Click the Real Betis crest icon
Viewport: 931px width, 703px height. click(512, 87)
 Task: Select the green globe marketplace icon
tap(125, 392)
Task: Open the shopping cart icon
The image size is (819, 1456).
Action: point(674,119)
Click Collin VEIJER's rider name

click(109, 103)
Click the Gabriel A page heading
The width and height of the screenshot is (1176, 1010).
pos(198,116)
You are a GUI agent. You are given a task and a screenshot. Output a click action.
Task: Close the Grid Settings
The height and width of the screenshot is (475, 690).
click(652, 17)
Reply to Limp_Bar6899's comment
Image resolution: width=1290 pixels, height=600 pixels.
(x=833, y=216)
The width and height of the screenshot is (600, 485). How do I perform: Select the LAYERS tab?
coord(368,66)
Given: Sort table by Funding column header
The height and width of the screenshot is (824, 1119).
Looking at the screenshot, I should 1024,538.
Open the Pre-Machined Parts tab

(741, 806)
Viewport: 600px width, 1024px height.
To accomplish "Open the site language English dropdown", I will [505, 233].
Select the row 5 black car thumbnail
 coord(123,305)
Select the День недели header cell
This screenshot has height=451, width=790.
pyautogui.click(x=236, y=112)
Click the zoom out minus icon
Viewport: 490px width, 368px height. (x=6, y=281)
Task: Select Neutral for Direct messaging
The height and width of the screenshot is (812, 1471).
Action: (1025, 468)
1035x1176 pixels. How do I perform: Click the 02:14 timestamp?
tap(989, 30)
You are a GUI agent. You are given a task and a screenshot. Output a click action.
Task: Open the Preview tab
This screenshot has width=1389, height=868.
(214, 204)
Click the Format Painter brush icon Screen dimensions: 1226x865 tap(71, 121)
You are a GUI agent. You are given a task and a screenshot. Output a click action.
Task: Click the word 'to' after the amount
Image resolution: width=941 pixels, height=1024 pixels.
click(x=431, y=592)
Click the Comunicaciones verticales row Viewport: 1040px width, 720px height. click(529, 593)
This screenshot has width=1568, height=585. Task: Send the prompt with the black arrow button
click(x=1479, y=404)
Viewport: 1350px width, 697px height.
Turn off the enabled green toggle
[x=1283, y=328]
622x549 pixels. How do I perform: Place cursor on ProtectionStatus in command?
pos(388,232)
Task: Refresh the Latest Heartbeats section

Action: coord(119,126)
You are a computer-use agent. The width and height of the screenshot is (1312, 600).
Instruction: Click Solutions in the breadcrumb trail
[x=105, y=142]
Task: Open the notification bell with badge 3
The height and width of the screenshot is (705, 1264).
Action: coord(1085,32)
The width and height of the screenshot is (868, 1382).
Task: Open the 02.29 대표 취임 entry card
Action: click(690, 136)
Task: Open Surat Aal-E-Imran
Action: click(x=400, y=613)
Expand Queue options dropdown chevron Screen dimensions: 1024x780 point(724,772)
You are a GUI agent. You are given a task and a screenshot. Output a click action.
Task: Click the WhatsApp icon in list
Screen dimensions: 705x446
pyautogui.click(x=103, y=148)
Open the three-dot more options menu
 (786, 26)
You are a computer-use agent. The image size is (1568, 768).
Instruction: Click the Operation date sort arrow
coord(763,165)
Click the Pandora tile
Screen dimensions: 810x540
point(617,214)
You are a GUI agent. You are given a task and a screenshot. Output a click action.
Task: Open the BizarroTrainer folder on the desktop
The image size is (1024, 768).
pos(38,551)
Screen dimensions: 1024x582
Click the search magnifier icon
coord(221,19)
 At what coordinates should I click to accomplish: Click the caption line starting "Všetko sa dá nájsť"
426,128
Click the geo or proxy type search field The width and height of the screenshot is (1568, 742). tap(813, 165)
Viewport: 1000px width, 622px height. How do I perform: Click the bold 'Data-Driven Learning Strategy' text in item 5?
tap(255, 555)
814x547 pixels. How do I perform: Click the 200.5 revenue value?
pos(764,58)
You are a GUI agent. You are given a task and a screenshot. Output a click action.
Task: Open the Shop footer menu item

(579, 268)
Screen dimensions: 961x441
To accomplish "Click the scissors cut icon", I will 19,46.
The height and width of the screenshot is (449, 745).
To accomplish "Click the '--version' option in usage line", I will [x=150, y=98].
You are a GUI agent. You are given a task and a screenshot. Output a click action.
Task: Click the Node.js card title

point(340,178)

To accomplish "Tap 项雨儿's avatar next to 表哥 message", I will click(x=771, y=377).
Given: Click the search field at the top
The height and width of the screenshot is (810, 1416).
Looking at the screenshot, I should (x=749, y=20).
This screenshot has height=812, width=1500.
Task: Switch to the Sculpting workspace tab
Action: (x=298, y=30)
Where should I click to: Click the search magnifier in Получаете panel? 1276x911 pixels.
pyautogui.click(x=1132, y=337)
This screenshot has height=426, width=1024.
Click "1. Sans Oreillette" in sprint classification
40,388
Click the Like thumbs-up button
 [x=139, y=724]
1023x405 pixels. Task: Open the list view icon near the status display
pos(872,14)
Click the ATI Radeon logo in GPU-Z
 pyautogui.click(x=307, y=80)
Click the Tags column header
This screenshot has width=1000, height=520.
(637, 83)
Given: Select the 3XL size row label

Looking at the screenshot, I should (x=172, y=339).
══════
EXERCISE GOAL -
Copy out each entry precisely. Leave nothing out.

RESPONSE BOX -
Click the Real Betis crest icon
Viewport: 931px width, 703px height. click(512, 87)
 Task: Select the green globe marketplace icon
tap(125, 392)
Task: Open the shopping cart icon
The image size is (819, 1456).
Action: point(674,119)
Click Collin VEIJER's rider name

click(109, 103)
Click the Gabriel A page heading
The width and height of the screenshot is (1176, 1010).
pos(198,116)
You are a GUI agent. You are given a task and a screenshot. Output a click action.
Task: Close the Grid Settings
The height and width of the screenshot is (475, 690).
click(652, 17)
Reply to Limp_Bar6899's comment
Image resolution: width=1290 pixels, height=600 pixels.
(x=833, y=216)
The width and height of the screenshot is (600, 485). How do I perform: Select the LAYERS tab?
coord(368,66)
Given: Sort table by Funding column header
The height and width of the screenshot is (824, 1119).
Looking at the screenshot, I should 1024,538.
Open the Pre-Machined Parts tab

(741, 806)
Viewport: 600px width, 1024px height.
To accomplish "Open the site language English dropdown", I will [505, 233].
Select the row 5 black car thumbnail
 coord(123,305)
Select the День недели header cell
This screenshot has height=451, width=790.
pyautogui.click(x=236, y=112)
Click the zoom out minus icon
Viewport: 490px width, 368px height. (x=6, y=281)
Task: Select Neutral for Direct messaging
The height and width of the screenshot is (812, 1471).
Action: (1025, 468)
1035x1176 pixels. How do I perform: Click the 02:14 timestamp?
tap(989, 30)
You are a GUI agent. You are given a task and a screenshot. Output a click action.
Task: Open the Preview tab
This screenshot has width=1389, height=868.
(214, 204)
Click the Format Painter brush icon Screen dimensions: 1226x865 tap(71, 121)
You are a GUI agent. You are given a task and a screenshot. Output a click action.
Task: Click the word 'to' after the amount
Image resolution: width=941 pixels, height=1024 pixels.
click(x=431, y=592)
Click the Comunicaciones verticales row Viewport: 1040px width, 720px height. click(529, 593)
This screenshot has width=1568, height=585. Task: Send the prompt with the black arrow button
click(x=1479, y=404)
Viewport: 1350px width, 697px height.
Turn off the enabled green toggle
[x=1283, y=328]
622x549 pixels. How do I perform: Place cursor on ProtectionStatus in command?
pos(388,232)
Task: Refresh the Latest Heartbeats section

Action: coord(119,126)
You are a computer-use agent. The width and height of the screenshot is (1312, 600).
Instruction: Click Solutions in the breadcrumb trail
[x=105, y=142]
Task: Open the notification bell with badge 3
The height and width of the screenshot is (705, 1264).
Action: coord(1085,32)
The width and height of the screenshot is (868, 1382).
Task: Open the 02.29 대표 취임 entry card
Action: click(690, 136)
Task: Open Surat Aal-E-Imran
Action: click(x=400, y=613)
Expand Queue options dropdown chevron Screen dimensions: 1024x780 point(724,772)
You are a GUI agent. You are given a task and a screenshot. Output a click action.
Task: Click the WhatsApp icon in list
Screen dimensions: 705x446
pyautogui.click(x=103, y=148)
Open the three-dot more options menu
 (786, 26)
You are a computer-use agent. The image size is (1568, 768).
Instruction: Click the Operation date sort arrow
coord(763,165)
Click the Pandora tile
Screen dimensions: 810x540
point(617,214)
You are a GUI agent. You are given a task and a screenshot. Output a click action.
Task: Open the BizarroTrainer folder on the desktop
The image size is (1024, 768).
pos(38,551)
Screen dimensions: 1024x582
Click the search magnifier icon
coord(221,19)
 At what coordinates should I click to accomplish: Click the caption line starting "Všetko sa dá nájsť"
426,128
Click the geo or proxy type search field The width and height of the screenshot is (1568, 742). tap(813, 165)
Viewport: 1000px width, 622px height. How do I perform: Click the bold 'Data-Driven Learning Strategy' text in item 5?
tap(255, 555)
814x547 pixels. How do I perform: Click the 200.5 revenue value?
pos(764,58)
You are a GUI agent. You are given a task and a screenshot. Output a click action.
Task: Open the Shop footer menu item

(579, 268)
Screen dimensions: 961x441
To accomplish "Click the scissors cut icon", I will 19,46.
The height and width of the screenshot is (449, 745).
To accomplish "Click the '--version' option in usage line", I will [x=150, y=98].
You are a GUI agent. You are given a task and a screenshot. Output a click action.
Task: Click the Node.js card title

point(340,178)

To accomplish "Tap 项雨儿's avatar next to 表哥 message", I will click(x=771, y=377).
Given: Click the search field at the top
The height and width of the screenshot is (810, 1416).
Looking at the screenshot, I should (x=749, y=20).
This screenshot has height=812, width=1500.
Task: Switch to the Sculpting workspace tab
Action: (x=298, y=30)
Where should I click to: Click the search magnifier in Получаете panel? 1276x911 pixels.
pyautogui.click(x=1132, y=337)
This screenshot has height=426, width=1024.
Click "1. Sans Oreillette" in sprint classification
40,388
Click the Like thumbs-up button
 [x=139, y=724]
1023x405 pixels. Task: Open the list view icon near the status display
pos(872,14)
Click the ATI Radeon logo in GPU-Z
 pyautogui.click(x=307, y=80)
Click the Tags column header
This screenshot has width=1000, height=520.
(637, 83)
Given: Select the 3XL size row label

Looking at the screenshot, I should (x=172, y=339).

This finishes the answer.